Between the gilded swords on the shore, the flicker of their burning shield against the darkness beneath the waves was dying, like an ember in a rainstorm.
“Because of us?”
“It was the warning,” I said, a deep, wretched kind of foreboding gathered in my chest. “The tale ended, and the kingdom once more returned to the beginning. It is his land he is returning to. I think . . . this is a path that was destined to happen, but whatever alternate fate we just opened, we must find it. Quickly.”
Calista blinked, lips tight and bloodless. With a curt nod, she scrambled toward our discarded clothes. Gods, what I’d do to stay tangled in her limbs, peaceful, unburdened to the end of our days.
We dressed. My palms smoothed her wild braids. She helped secure the mask over my scar, as though she knew it caused a great deal of distress to be seen without it. Together, we abandoned Hus Rose through the front gates and sprinted down the newly restored cobbled stones of Raven Row.
“Hold,” Olaf barked, marching down the line of Rave warriors.
In the distance, a dark current over the surface of the sea bubbled. Like a pot slowly boiling, the water bubbled, gurgled, and hissed.
“Even the Chasm of Seas is different, more defined,” Calista whispered, gaze on the tides. “I . . . I remember it looking much the same as a girl.”
I slipped my fingers into hers. “Your daj always watched it, despite normally peaceful trade with sea fae, he always held a wariness about the Chasm.”
“Do you suppose he sensed this?” she asked, voice low. “Even then, do you suppose he sensed there was fate tangled with us and the fae of the sea?”
“It is always possible.” I didn’t truly understand the depth of Riot Ode’s power.

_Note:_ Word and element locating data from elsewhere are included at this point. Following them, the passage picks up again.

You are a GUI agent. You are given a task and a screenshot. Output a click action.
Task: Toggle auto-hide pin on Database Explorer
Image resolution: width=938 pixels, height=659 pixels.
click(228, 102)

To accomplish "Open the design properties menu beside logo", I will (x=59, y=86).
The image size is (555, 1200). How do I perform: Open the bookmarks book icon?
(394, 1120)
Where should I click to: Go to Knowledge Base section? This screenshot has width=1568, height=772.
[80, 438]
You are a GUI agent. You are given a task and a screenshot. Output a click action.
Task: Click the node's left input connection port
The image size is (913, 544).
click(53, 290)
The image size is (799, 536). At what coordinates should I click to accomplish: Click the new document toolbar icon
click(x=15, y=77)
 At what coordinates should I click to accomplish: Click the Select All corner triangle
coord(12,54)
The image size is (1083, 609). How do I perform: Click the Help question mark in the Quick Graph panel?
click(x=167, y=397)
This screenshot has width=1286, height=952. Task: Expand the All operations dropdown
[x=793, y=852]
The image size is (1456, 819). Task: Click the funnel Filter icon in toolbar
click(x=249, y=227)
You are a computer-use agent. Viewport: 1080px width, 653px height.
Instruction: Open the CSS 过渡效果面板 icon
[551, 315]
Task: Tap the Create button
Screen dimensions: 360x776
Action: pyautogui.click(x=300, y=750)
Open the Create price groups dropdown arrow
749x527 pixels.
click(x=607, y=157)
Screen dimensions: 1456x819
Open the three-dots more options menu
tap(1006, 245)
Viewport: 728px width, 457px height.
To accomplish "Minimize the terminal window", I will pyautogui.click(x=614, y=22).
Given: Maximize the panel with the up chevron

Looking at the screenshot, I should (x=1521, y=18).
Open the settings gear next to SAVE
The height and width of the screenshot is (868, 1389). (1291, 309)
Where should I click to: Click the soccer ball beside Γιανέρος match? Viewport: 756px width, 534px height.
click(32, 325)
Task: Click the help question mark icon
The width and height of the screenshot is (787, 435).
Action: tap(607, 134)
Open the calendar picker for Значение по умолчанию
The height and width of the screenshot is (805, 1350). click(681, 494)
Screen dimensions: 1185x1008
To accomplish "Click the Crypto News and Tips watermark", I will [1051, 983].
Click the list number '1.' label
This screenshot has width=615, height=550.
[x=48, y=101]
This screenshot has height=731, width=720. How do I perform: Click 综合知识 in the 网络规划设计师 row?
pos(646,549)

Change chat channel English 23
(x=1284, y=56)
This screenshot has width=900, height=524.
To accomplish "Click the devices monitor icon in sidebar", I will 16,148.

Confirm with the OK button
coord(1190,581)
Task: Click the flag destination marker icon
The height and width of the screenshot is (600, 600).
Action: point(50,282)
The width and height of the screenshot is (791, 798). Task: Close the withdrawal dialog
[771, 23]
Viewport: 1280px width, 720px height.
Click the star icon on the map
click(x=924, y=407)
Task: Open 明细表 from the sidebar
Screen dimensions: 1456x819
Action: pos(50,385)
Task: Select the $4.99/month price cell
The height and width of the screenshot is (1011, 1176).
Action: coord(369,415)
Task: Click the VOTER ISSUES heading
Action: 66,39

The king had tutored me, guided me when my own song tangled with his child. But there was always a sense that the last king of fate could feel a great deal more than he let on.
“You brought us back,” Olaf shouted. “Now we fight for our land as we did long ago.”
“What is he going on about?” Calista asked.
“Cal!” The blood fae who guarded her appeared from behind one of the towering buildings, blade in hand.
“Cuyler.” She released my hand and went to the blood fae. “Did you see anything shift? We saw the land moving.”
“Anything shift?” His pale eyes widened. Cuyler pointed behind us. “Yes, I saw ashift. Look. Tell me that damn peak in the distance wasn’t there a few moments ago, for I’m convinced I’ve lost my mind.”
I spun around. True enough, frosted peaks took up the northern skies. Lusher forests filled the darkness of the night well beyond Hus Rose.
“Bleeding hells,” Calista said. “The kingdom . . . it’s grown.”
“No, it hasn’t grown. It’s restored,” I corrected. “Look at it, Little Rose. This is . . . home.”
“Home?” Cuyler forgot any trepidation for me and came to my side. “You mean the original kingdom? But the fae isles were split from the old kingdom of House Ode, right? Etta, even the regions of the East. I saw them break apart in King Ari’s dream—” He paused and glanced at me. “Well, I suppose you already know it since I’m quite certain you, Wraith, were the one leading Ari through it. Which, I have many questions about.”
He wanted answers. I doubted I’d be the one to give them. There was a strangling kind of panic that came when folk spoke to me. A panic I never truly knew was there until I stepped beyond the gates of Hus Rose.